Yes, yes, we’ll be talking about Pokémon.
But also Amazon’s new programmatic creative video ads, ASOS’ one-hour delivery, Nissan’s autonomous cars and much more.
Here’s your five minute update on the week’s digital news.
Amazon testing programmatic creative with video ads
Amazon has been testing personalised video ads, created automatically using graphics templates to combine imagery and text.
Graeme Smith, MD of Amazon’s software development centre in Edinburgh told the BBC ”…potentially anywhere you can see a video is potentially somewhere you could consider running personalised video ads, right across the internet.”
Retargeting by retailers often involves slideshow style dynamic content – it will be interesting to see how sophisticated these Amazon video ads are in comparison.
Amazon Prime Day was big
Prime Day on 12th July, Amazon’s second annual sales event designed as summer’s answer to Black Friday, was the retailer’s “biggest day ever”, reports the FT.
Global orders were up 60% on last year’s Prime Day. No figures were given by Amazon, though Prime Day was declared its busiest day of the year.
Sales included 90,000 TVs and more than 215,000 rice cookers. 2015’s inaugural Prime Day, you might remember, was a bit more of a mixed bag.

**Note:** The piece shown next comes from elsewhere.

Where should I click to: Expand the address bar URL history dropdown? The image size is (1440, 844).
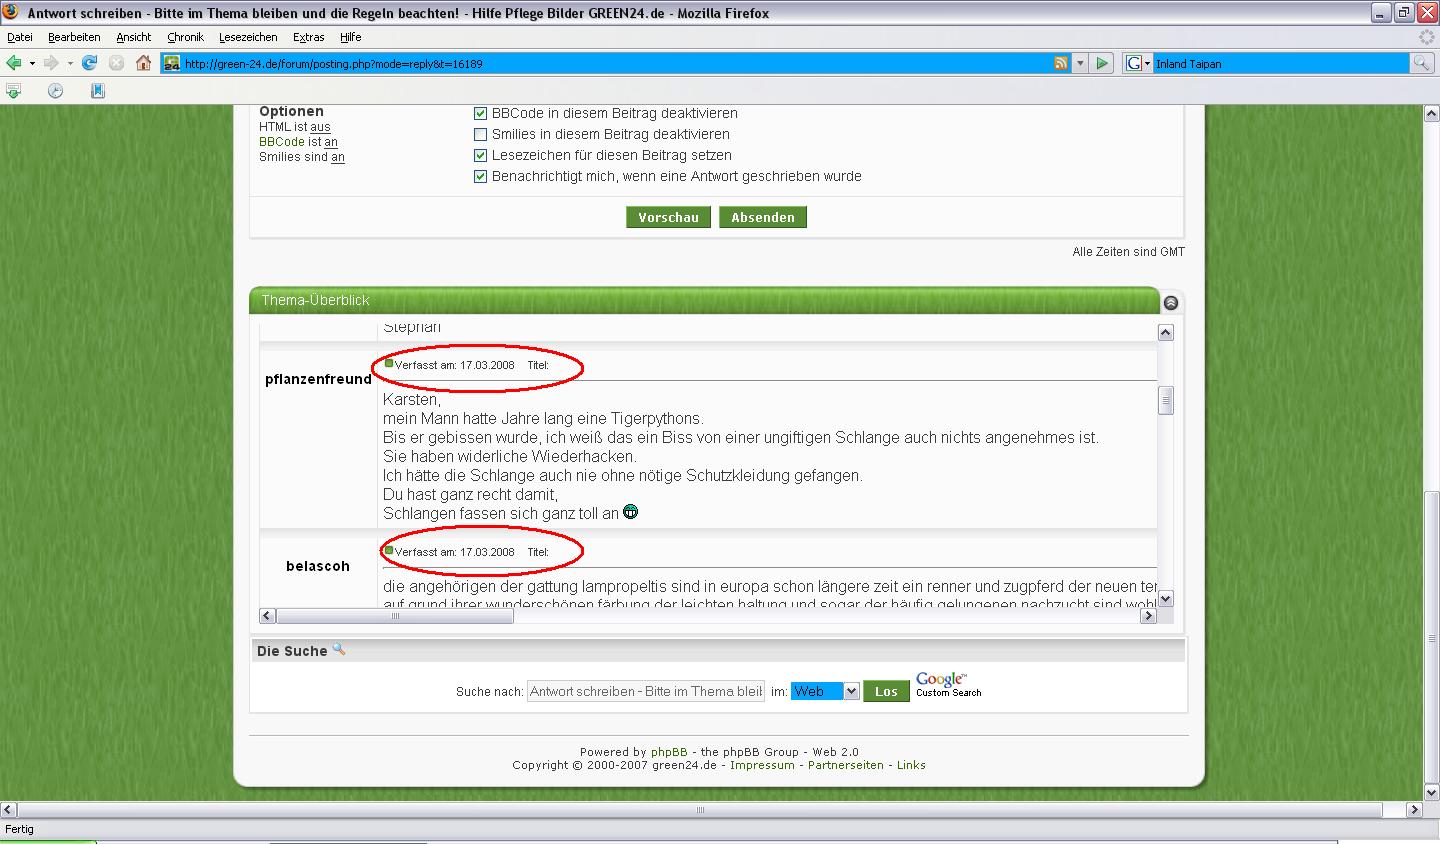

ASOS introduces one-hour delivery slot
DPD has helped ASOS offer a one-hour delivery slot. Nifty.
With so many ecommerce businesses looking at same day delivery in the wake of Prime, this increased flexibility on a named day is another way to nail convenience.
Pokémon GO - where do we start?
This week has seen the augmented reality game take the press by storm.
Daily checks are needed to understand number of downloads (7.5m in the US as of early this week) and the impact on Nintendo stock.
On Thursday, the app was released in the UK (users no longer have to engineer a US workaround).
Interesting developments include proposed advertising within the game, with brands able to sponsor PokeStops.
There has been some criticism of the game, including the ‘appearance’ of Pokémon in inappropriate locations (e.g. Auschwitz), as well as its request to access all of a user’s Google account data (since fixed).
You might like:
- Should Pokemon GO give marketers hope for augmented reality?
- What brands can learn from Nintendo’s digital transformation and Pokemon GO
Chatbots fail ‘new Turing test’
The Winograd Schema Challenge is a new and tougher Turing test, which chatbots must ace to show they are capable of common sense understanding.
Here’s an example question from the test:
The trophy would not fit in the brown suitcase because it was too big (small). What was too big (small)?
- Answer 0: the trophy
- Answer 1: the suitcase
MIT Tech Review reports that the programs entered into the challenge were only a little better than random at choosing the correct meaning of sentences.
The best of the bunch scored 48%, with 45% possible at random. 90% accuracy is required to take home the $25k prize.
It was notable that Google and Facebook didn’t enter – perhaps there is still a little way to go?
Nissan launches semi-autonomous driving
Two weeks after a driver died in a crash whilst his Tesla car was on autopilot, Nissan has launched ProPILOT, a similar semi-autonomous function.
Pushing a button on the steering wheel will keep a vehicle a fixed distance from the car in front, without any input from the driver.
The driver is still required to have their hands on the wheel, and Nissan EVP Hideyuki Sakamoto told Reuters ”These functions are meant to support drivers, and are not meant as self-driving capabilities”.
ProPILOThits the market next month in the Nissan Serena minivan.
Marie Claire to retail on the high street and online
Marie Claire will open a beauty store in London at Tottenham Court Walk.
The magazine has created a new brand, ‘Fabled by Marie Claire’, which will also sell online and deliver through Ocado.
Woz to headline Festival of Marketing
EU continues to pursue Google over competition law
The EU Commission has launched a third anti-trust proceeding against Google.
Critique of Google Shopping and Android is now followed by criticism of Google’s third party site search product (Adsense for search), which doesn’t allow ads from Google competitors.
Phrasee one of the first to receive VC funding post-Brexit
Finally, a bit of a shout out to Econsultancy blog favourite Parry Malm (see his virally good articles about email here).
As we wait to see the impact on Britain’s tech and startup scene, this is some cause for optimism at least.